Data provided:
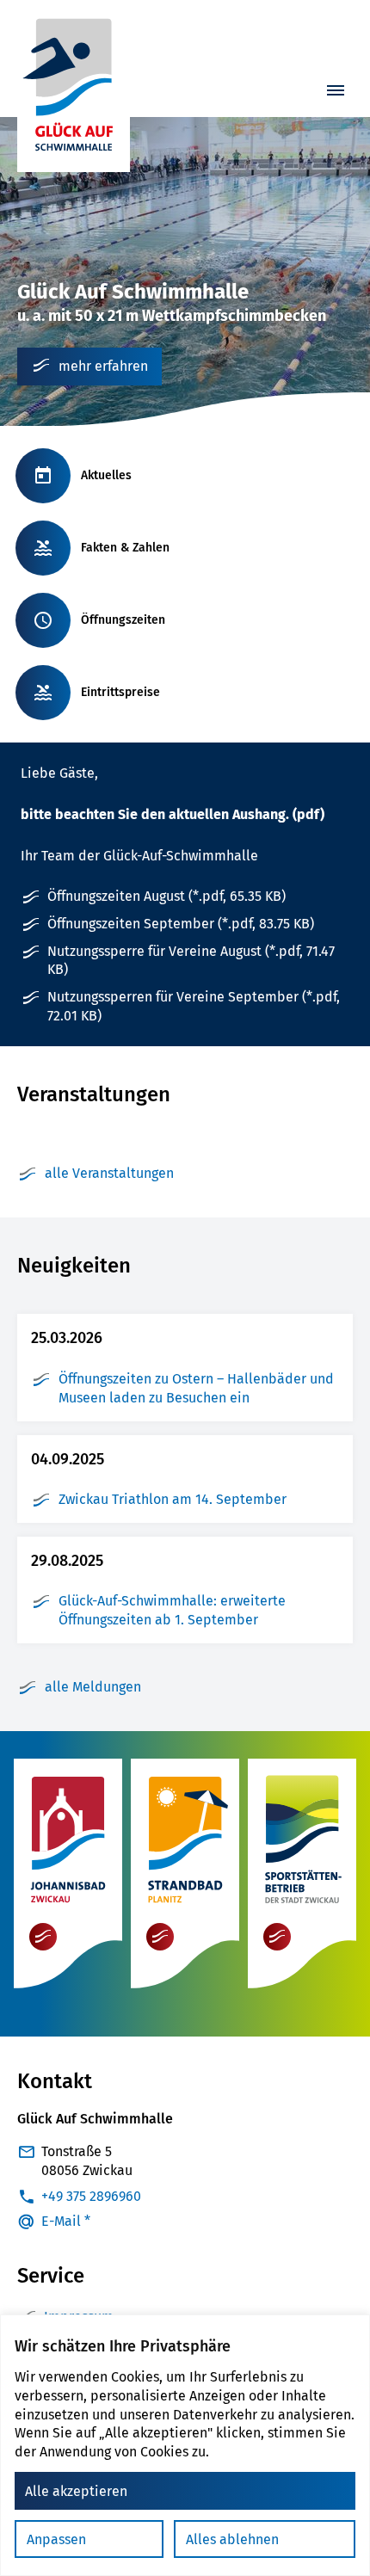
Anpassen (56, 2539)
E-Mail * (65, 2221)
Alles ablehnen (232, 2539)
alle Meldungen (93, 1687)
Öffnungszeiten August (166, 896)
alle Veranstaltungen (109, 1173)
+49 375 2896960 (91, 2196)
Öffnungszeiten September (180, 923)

--

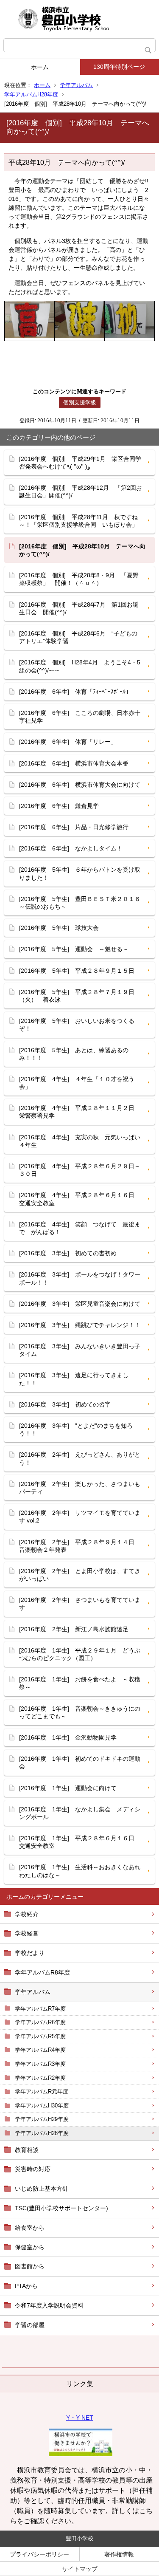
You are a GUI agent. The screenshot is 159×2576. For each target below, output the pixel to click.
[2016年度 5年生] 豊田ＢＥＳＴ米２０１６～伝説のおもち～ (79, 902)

Exercise: Reproduce exactly the lines of the records above from the one with "Anpassen (56, 2539)" to the one with "Öffnungszeiten September (180, 923)", both included, and leave out everything else.

Solution to the exercise:
Anpassen (56, 2539)
E-Mail * (65, 2221)
Alles ablehnen (232, 2539)
alle Meldungen (93, 1687)
Öffnungszeiten August (166, 896)
alle Veranstaltungen (109, 1173)
+49 375 2896960 (91, 2196)
Öffnungszeiten September (180, 923)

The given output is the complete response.